• **Выбранный фрагмент**:
++++++++++
Розанов В. В. Собрание сочинений. Юдаизм. — Статьи и очерки 1898—1901 гг.
М.: Республика, СПб.: Росток, 2009.
О СУВОРОВЕ
Целая неделя исторических заметок, биографических дополнений и военно-технических комментариев около имени Суворова. Год назад Россия светилась именем Пушкина, сейчас светится именем Суворова. Счастливы мы, имея такие воспоминания, имея в фундаменте своего роста такие факты и имена. Пушкин так же был совершенен в слове, как Суворов — в деле, первый есть венец общественного развития, общественного духа и движения, второй есть венец движения государственного и крепости государственной. Да будет позволено сказать о нем два слова и не военному, и даже не историку, но… немножко психологу.
++++++++++
• **Фрагмент набора данных**:
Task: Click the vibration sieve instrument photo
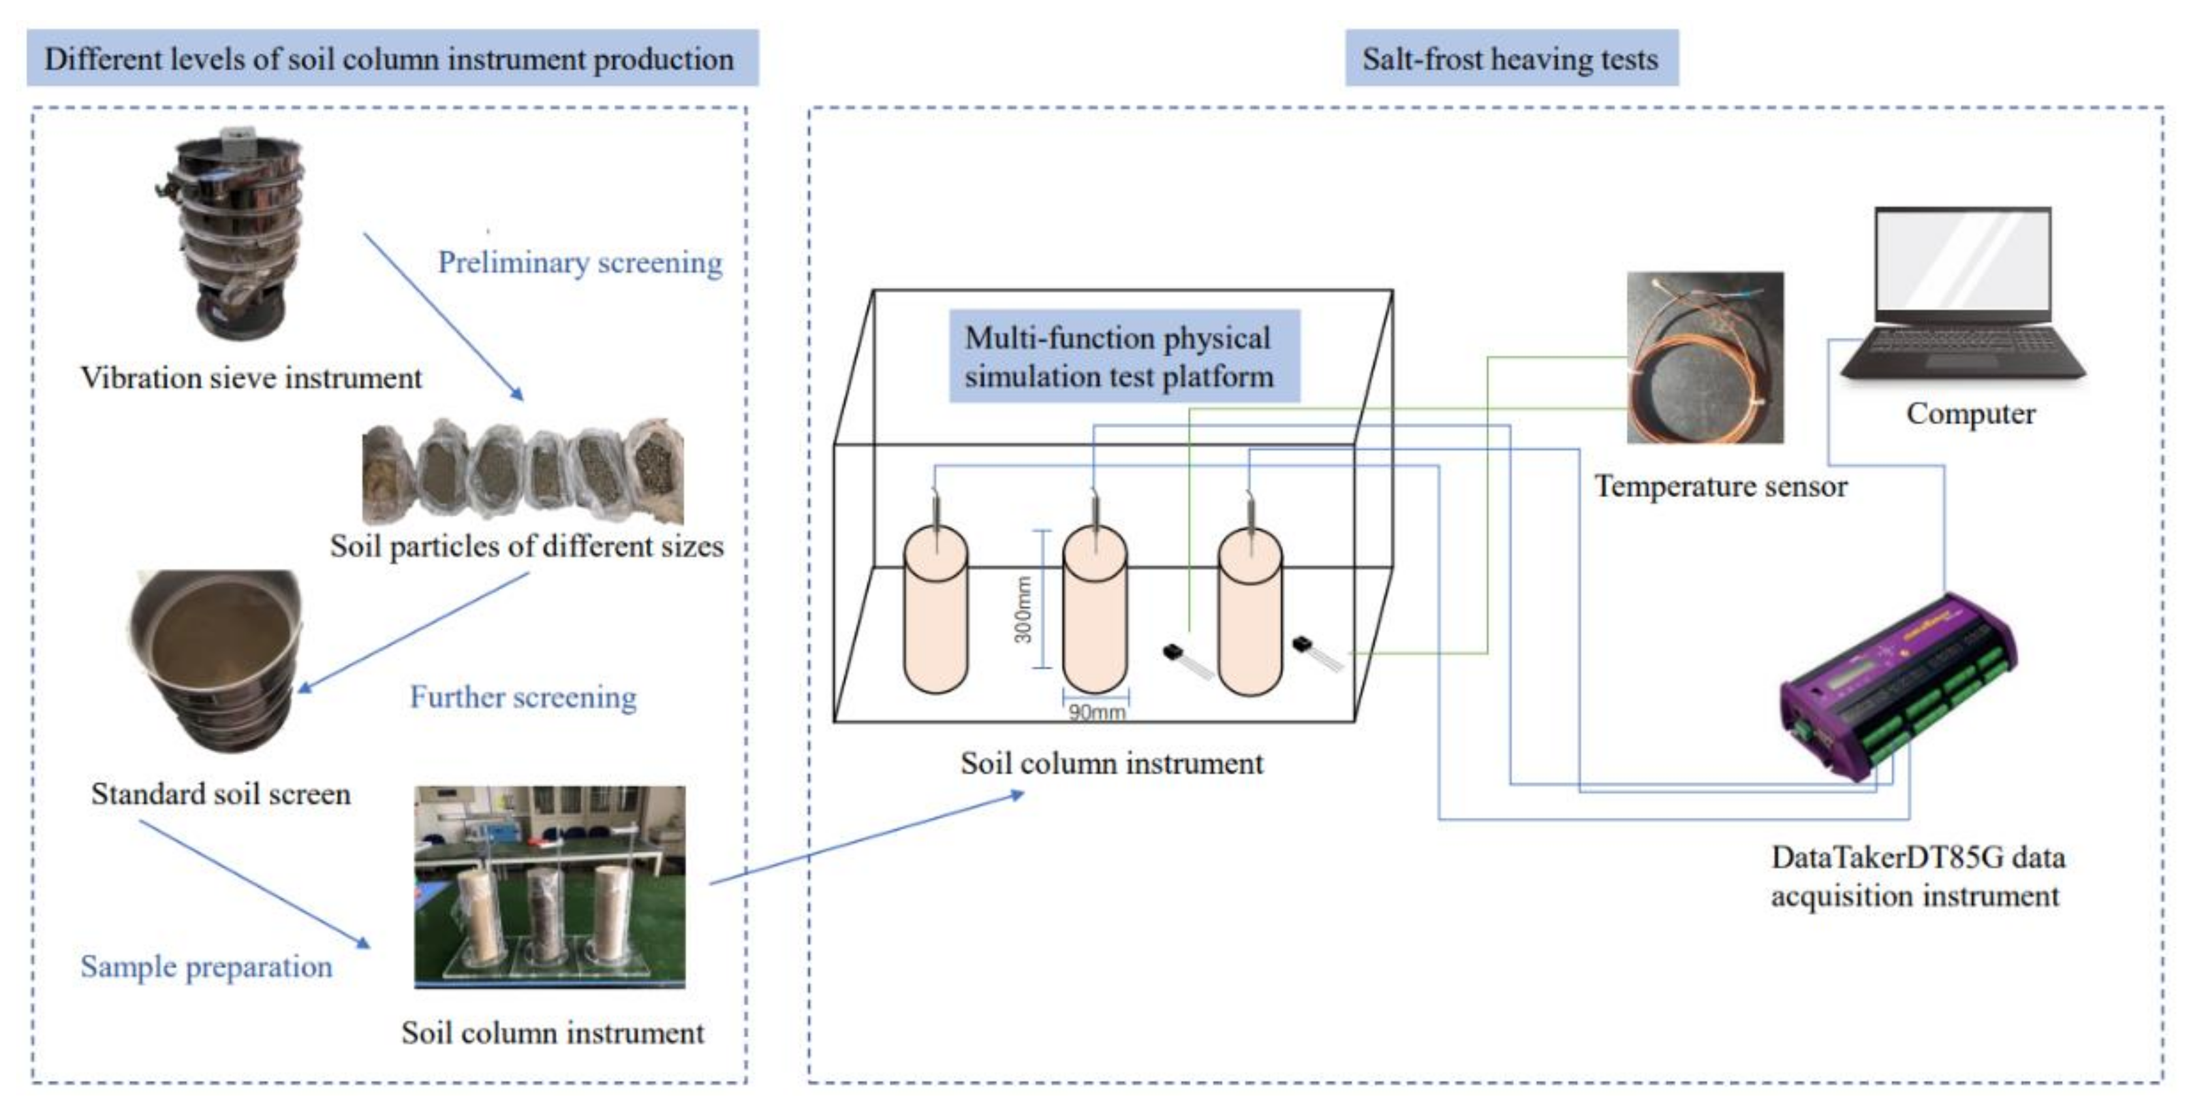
++++++++++
Воспроизведите дословно часть статьи о Суворове от слов «Розанов В. В.» до слов «но… немножко психологу.» включительно.

• **Ответ ниже**:
Розанов В. В. Собрание сочинений. Юдаизм. — Статьи и очерки 1898—1901 гг.
М.: Республика, СПб.: Росток, 2009.
О СУВОРОВЕ
Целая неделя исторических заметок, биографических дополнений и военно-технических комментариев около имени Суворова. Год назад Россия светилась именем Пушкина, сейчас светится именем Суворова. Счастливы мы, имея такие воспоминания, имея в фундаменте своего роста такие факты и имена. Пушкин так же был совершенен в слове, как Суворов — в деле, первый есть венец общественного развития, общественного духа и движения, второй есть венец движения государственного и крепости государственной. Да будет позволено сказать о нем два слова и не военному, и даже не историку, но… немножко психологу.